Task brief:
Using the records that follow, work out the number of lines with the word "price" in them; reply with that number only.

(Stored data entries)

↓

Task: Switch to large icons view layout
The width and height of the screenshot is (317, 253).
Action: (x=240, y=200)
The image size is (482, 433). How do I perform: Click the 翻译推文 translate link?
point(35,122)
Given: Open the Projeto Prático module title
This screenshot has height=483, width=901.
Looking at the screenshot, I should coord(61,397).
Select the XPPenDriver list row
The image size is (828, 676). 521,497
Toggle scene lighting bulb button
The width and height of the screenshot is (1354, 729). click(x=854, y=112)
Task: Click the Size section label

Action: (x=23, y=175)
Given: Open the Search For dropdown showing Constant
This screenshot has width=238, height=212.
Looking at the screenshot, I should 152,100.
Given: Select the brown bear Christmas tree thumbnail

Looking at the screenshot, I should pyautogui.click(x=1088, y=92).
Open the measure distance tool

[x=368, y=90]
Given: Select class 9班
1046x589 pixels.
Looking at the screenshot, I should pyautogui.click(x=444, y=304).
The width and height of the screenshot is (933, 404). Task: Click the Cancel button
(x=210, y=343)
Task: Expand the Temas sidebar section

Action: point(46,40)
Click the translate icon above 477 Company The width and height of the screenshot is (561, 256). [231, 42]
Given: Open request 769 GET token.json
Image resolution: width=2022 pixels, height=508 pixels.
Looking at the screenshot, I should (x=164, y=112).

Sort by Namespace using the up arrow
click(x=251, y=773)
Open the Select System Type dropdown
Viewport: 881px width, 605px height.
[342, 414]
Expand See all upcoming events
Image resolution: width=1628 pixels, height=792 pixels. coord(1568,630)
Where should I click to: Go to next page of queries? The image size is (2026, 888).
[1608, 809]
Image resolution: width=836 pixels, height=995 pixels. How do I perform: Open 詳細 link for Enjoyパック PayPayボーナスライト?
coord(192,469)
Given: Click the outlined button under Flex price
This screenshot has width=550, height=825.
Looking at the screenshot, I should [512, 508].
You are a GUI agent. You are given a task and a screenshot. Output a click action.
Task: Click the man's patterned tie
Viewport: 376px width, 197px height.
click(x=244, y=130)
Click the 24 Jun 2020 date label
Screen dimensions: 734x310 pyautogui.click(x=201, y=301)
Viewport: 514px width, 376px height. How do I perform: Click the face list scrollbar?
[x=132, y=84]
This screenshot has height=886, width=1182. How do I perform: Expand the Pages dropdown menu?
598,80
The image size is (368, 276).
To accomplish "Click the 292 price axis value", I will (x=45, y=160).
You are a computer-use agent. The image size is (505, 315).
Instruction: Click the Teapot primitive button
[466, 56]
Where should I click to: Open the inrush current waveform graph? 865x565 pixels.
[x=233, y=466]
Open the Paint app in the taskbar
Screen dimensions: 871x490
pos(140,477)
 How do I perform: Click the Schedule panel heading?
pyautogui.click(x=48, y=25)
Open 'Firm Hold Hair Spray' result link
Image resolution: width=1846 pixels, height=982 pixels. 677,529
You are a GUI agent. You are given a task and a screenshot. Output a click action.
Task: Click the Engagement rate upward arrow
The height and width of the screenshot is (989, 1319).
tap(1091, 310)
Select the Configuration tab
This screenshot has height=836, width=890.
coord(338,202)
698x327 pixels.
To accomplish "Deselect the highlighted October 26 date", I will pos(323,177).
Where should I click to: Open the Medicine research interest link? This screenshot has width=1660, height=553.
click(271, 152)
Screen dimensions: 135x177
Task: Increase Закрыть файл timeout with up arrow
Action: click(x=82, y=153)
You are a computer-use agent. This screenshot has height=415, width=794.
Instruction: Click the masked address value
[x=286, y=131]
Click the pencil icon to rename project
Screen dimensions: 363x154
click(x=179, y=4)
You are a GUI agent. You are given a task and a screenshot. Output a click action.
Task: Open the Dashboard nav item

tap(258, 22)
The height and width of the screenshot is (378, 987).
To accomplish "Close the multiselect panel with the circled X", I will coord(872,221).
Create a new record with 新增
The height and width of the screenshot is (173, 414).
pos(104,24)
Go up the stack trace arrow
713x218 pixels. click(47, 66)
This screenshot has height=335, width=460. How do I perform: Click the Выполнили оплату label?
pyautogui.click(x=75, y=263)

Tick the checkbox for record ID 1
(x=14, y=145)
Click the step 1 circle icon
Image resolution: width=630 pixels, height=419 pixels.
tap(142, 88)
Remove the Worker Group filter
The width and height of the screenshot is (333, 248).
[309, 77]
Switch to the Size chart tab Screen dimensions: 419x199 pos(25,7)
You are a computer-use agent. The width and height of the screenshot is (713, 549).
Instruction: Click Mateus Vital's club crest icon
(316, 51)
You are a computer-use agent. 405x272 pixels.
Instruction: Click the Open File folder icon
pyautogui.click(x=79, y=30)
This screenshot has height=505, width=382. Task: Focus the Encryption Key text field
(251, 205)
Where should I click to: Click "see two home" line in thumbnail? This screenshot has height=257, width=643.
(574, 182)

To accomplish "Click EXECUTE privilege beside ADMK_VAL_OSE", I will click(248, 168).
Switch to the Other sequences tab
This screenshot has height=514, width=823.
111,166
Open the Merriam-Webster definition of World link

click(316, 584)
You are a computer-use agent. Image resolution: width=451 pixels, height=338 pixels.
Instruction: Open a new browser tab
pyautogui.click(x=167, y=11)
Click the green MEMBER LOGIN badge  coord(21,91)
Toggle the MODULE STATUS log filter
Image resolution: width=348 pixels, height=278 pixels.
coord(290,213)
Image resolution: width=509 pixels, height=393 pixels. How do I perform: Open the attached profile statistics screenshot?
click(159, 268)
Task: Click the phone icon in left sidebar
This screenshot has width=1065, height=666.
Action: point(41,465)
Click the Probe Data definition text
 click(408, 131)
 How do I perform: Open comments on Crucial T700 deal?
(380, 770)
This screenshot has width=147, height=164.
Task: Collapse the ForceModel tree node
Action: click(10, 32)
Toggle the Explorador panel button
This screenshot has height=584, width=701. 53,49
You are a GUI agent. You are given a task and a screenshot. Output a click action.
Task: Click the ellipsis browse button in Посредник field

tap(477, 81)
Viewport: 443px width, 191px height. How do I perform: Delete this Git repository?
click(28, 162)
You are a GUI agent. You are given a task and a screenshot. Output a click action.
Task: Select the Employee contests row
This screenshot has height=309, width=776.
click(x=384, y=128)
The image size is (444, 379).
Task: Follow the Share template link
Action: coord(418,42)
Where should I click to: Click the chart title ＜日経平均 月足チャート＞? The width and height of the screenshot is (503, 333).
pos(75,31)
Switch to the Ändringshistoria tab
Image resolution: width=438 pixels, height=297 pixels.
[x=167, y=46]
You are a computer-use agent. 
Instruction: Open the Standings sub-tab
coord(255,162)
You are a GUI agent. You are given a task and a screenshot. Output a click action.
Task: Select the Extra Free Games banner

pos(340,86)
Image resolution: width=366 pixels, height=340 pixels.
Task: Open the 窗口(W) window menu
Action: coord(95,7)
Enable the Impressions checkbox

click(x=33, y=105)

↑

Response to this task:
2